That sounds like it might be an answer. I wonder if it drops over a 3 to 4 foot distance?

Dave


----------



## Terl (Jan 2, 2008)

Your electrical lines look great. I have read in the model press that some modelers used an elastic rubber thread for their lines because it was alot more forgiving to accidents. Don't know where to get it though. 

Terl


----------



## dawinter (Jan 2, 2008)

At least one company makes HO and N scale poles with 'elastic' lines pre-attached. All a modeller has to do is plant the poles and it's done.

Far to advanced for us large scalers.

Dave


----------



## Richard Weatherby (Jan 3, 2008)

First let me say they look great. I think the droop looks great. Doing telephone/electric lines outdoors is a great fear and would surely collect spider and cob webs. These same issues affect decision to install catenary for electric operations (real sparkies). 
PS: I spoke to one of the companies making the stretchy stuff at one of the train shows. They said it will not last if UV gets to it.


----------



## John J (Dec 29, 2007)

They look great and the sag is just right.

I thought of using wire from the windings of a Relay coil or solinoid coil.
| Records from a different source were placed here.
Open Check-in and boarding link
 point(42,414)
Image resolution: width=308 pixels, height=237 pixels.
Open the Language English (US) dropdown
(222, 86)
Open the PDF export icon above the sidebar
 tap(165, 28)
I was going to Un Ravel one and string it between the poles.


----------



## dawinter (Jan 2, 2008)

I'd be very leery of using wire - of any type. Can you even emagine trying to get the kinks out of it if it came off a role of any kind. And thread easily wraps around every insulator (Bachmann poles) and is held there with a small dab of glue. Use airplane glue or a high gloss substitute. It looks nice up there.

Dave


----------